INFORMATION SHOWN section start
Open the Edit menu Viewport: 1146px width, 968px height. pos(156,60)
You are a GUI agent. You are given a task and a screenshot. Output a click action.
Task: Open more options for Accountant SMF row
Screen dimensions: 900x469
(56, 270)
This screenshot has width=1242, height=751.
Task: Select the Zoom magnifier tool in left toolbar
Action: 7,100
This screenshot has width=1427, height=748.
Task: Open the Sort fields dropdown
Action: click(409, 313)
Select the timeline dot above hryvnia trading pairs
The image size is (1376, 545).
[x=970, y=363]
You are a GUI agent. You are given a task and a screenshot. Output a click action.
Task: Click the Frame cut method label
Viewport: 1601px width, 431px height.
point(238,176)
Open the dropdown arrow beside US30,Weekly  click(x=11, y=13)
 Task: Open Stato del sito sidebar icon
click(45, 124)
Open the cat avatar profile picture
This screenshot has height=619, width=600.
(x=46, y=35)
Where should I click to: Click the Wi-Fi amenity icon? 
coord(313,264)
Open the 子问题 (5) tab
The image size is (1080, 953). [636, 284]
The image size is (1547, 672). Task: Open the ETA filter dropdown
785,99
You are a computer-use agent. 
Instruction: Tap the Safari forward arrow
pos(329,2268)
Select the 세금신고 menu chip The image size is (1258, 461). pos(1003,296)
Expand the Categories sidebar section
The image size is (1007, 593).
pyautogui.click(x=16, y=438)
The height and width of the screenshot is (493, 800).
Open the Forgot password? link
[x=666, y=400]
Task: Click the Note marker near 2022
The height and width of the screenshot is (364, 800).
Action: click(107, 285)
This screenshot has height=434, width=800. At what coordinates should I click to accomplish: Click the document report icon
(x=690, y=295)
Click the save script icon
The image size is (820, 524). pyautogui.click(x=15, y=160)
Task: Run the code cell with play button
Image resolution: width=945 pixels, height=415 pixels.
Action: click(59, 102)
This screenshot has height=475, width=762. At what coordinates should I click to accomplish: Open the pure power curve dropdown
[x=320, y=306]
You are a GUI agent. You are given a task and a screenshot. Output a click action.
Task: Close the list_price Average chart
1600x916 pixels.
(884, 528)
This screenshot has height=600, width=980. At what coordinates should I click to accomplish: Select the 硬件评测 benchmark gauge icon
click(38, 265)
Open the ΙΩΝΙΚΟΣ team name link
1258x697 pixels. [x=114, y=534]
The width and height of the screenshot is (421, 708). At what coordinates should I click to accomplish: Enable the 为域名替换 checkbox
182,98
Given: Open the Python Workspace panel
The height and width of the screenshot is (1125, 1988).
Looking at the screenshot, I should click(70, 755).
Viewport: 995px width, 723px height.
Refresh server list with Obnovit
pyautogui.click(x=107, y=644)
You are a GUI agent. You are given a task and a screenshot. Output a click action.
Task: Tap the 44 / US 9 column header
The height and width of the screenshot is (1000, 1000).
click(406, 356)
INFORMATION SHOWN section end
Beginning with the line containing "Refresh server list with Obnovit", repeat each line of the listing above, exactly, through the last one, and stop there.

Refresh server list with Obnovit
pyautogui.click(x=107, y=644)
You are a GUI agent. You are given a task and a screenshot. Output a click action.
Task: Tap the 44 / US 9 column header
The height and width of the screenshot is (1000, 1000).
click(406, 356)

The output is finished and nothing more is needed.